The central spirit of dynamic programming is to dismantle the problem into steps and only caring about each step. The recursion will simply take care of the rest. In this particular problem, what we care about is which coin the player chooses at his/her turn. There are only two options: choosing the left-most or the right-most. After that we are going to have a smaller subsequence of coins, which we will leave to the recursion process. Therefore, we can store the best possible scores for the two players for each subsequence.

A subsequence is determined by two variables: its start point and end point. However, if we increment these two variables to do dynamic programming we are going to have a problem: the current entry will depend on both larger index and smaller index of results to calculate, which will cost us a lot of time. As an alternative, we can increment the start index and the length of subsequence. The next step is to figure out the dp equation.

Let A[i, j](1) and A[i, j](2) denote the best possible scores of two players if they start playing next on the subsequence A[i, j]. c[i] is the value of coin i. Obviously, A[i, i](1) = c[i] and A[i, i](2) = 0. Suppose player 1 is facing the subsequence A[i, j]. He can pick either the coin i or j, obtaining a vlue of c[i] or c[j]. If he picks coin i, his gain would be A[i+1, j](2) + c[i]. Number 2 is in the parentheses because for the sequence A[i+1, j] left after his pick, he would be considered the second player. Similarly, if he picks coin j, his gain would be A[i, j-1](2) + c[j]. Therefore, for this player, A[i, j](1) = max(A[i+1, j](2) + c[i], A[i, j-1] + c[j]).

Now let’s consider the other player. For the subsequence A[i][j], what is left for the second player is completely dependent on which coin the first player picked, so two possible subsequences for player 2: A[i+1, j] and A[i, j-1], for which he is considered the first player. Now we can derive the complete relationship:

For subsequence A[i, j]: if (A[i+1, j](2) + c[i]) > (A[i, j-1] + c[j]): A[i, j](1) = A[i+1, j](2) + c[i] A[i, j](2) = A[i+1, j](1) else: A[i, j](1) = A[i, j-1](2) + c[j] A[i, j](2) = A[i, j-1](1)

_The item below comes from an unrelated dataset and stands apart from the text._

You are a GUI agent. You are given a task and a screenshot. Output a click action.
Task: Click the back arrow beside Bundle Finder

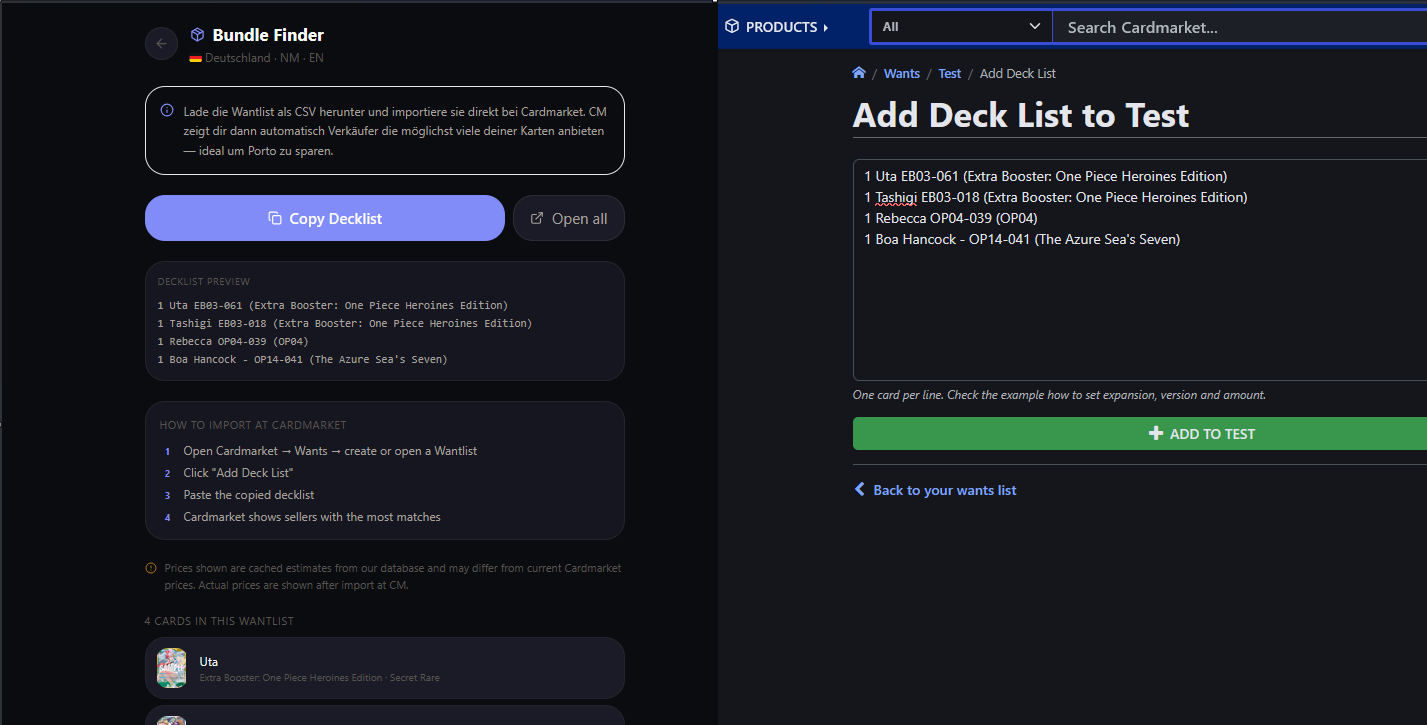[x=161, y=43]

Again, we can’t increment on i and j in this case. Instead, we can increment the start index i and a length l. j would be equal to i+l-1.

I am beginning to experience the power of dynamic programming. The problem is since it’s so powerful, the test for this class could be insanely hard…

## Sorting Algorithms

So class has started for a week now, but I’ve only gone to class for six days because we had MLK holiday and class got cancelled because of the snow. North Carolina can’t handle the mere thought of snow lol.

I’m writing down some of the easy Quicksort and Mergesort I’ve learned in COMPSCI 330. Maybe they’ll help me in the review process.

QuickSort:

Quicksort uses a divide-and-conquer spirit. It gets a pivot in the array and recurse on all numbers smaller or larger than the pivot. There are several ways to implement it. Here’s the method on Introduction to Algorithms:

QSORT(A, i, j)pivot = SPLIT(A, i, j) QSORT(A, i, pivot - 1) QSORT(A, pivot + 1, j)SPLIT(A, m, n)i = m - 1 FOR j from 0 to n - 1 if A[j] < A[n] i++ SWAP A[i], A[j] SWAP A[i + 1], A[n] return i + 1

This version is pretty hard to understand, but the key is that for each m <= k <= i, A[k] < A[n], and for each i + 1 <= k <= j, A[k] > A[n].

The running time is obviously O(n log n).

MergeSort

MergeSort also uses divide-and-conquer. Instead of dealing with a pivot, it first divide, and then merge two divisions in linear time.

MSORT(A, i, j)B = MSORT(A, i, (i + j) / 2) C = MSORT(A, (i + j) / 2 + 1, j) A = MERGE(B, C)Merge(B, C)D = empty array i = j = k = 1 while (i < |B| and j < |C|) if(B[i] < C[j]) D[k] = B[i], i++ else D[k]=C[j], j++ k++ Copy all elements of the other array into D return D

The running time is still O(n log n).